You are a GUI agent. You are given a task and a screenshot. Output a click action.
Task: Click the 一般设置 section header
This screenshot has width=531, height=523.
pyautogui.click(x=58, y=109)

+ + + +

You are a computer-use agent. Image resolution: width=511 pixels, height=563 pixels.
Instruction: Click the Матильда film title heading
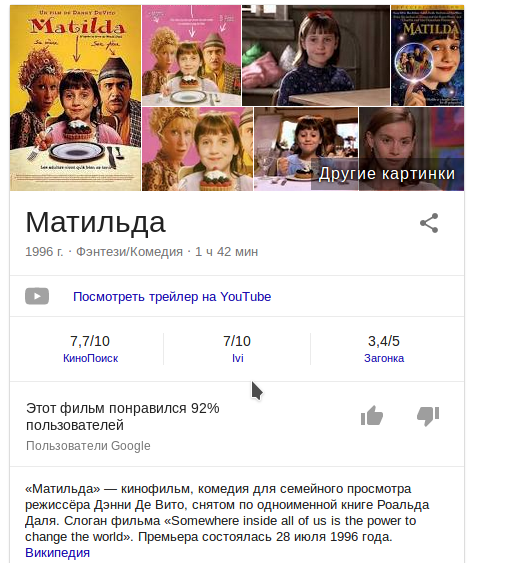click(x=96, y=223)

+ + + +

- Exercise description -
Where a line of the data above includes "agent", copy that line.

- Solved problem -
You are a GUI agent. You are given a task and a screenshot. Output a click action.
You are a computer-use agent. Image resolution: width=511 pixels, height=563 pixels.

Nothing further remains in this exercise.